Sunny on a nice stomach high left...

The photos are of Sunny taken by Chad , I think.

This was Saturday morning May 14, 2011 in South Cocoa Beach.

Chad, Sunny, Jim  and Sunny Dave caught a great sesh from a 3 or 4 day swell, nice glassy, yeah some closeouts, but definitely some great waves.

A 3 shot sequence of Sunny, followed by a couple of miscellaneous waves.

By the way, Sunny does do rights also 🙂

Same nice left...
Same nice left...
3rd shot in a sequence of Sunny
3rd shot in a sequence of Sunny
Another nice left for Sunny
Another nice left for Sunny
Nice lip to work
Nice lip to work

Oh, guess we don’t want to leave out the incoming Memorial Day weekend wind swell for Sunday thru maybe Wednesday.

Hey, we’re not even supposed to have waves this time of year, so get pumped that we’re at least getting some wind chop waves.

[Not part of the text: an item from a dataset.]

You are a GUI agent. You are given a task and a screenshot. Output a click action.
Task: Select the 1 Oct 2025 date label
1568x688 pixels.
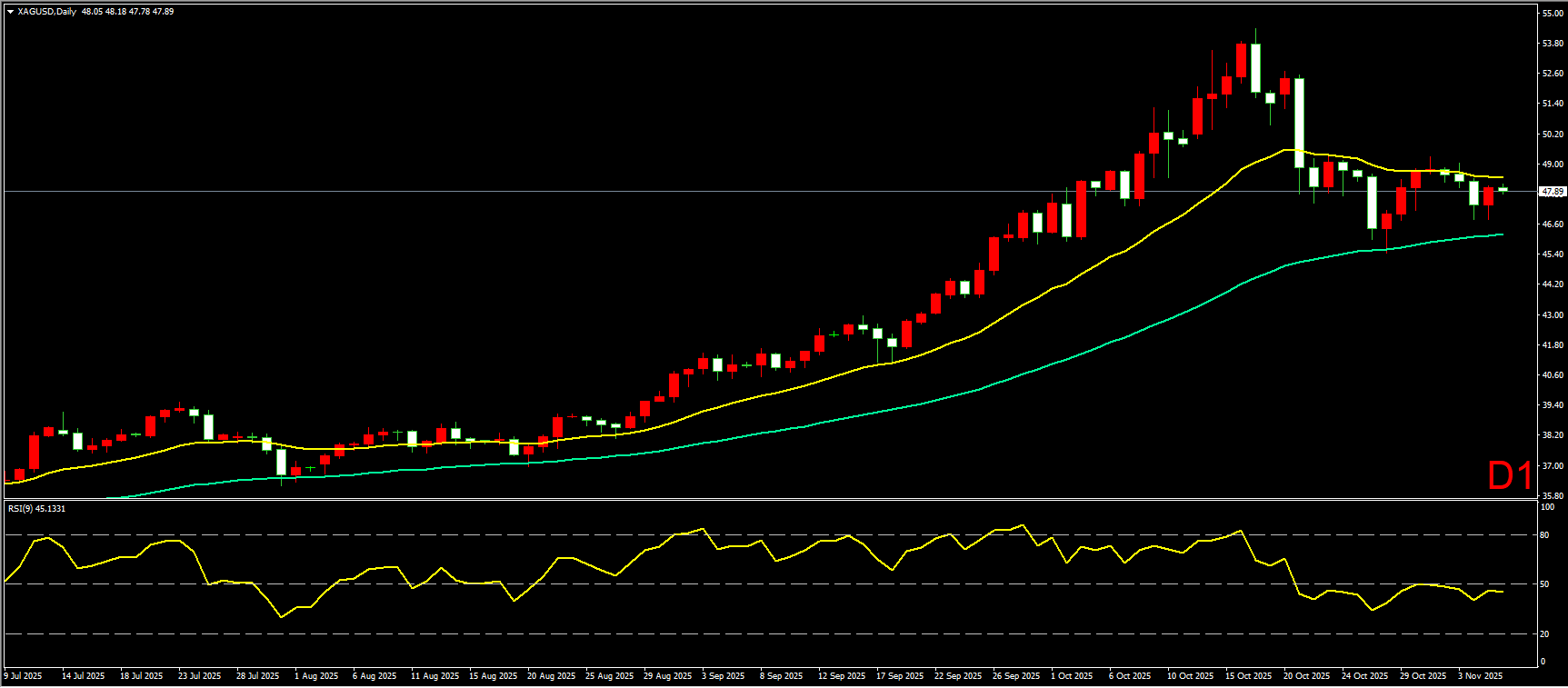1071,676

Maybe, we’ll see some shoulder high sets down south, but I figure we ought to see a day or two of waist high plus at the Cape since the wind swell is direct east.

Right now, I’m not seeing a window of off shore winds, but when we get to that 3 hour window, we’ll let ya know.

Enjoy the pics, and the waves late Sunday afternoon over Memorial Day weekend.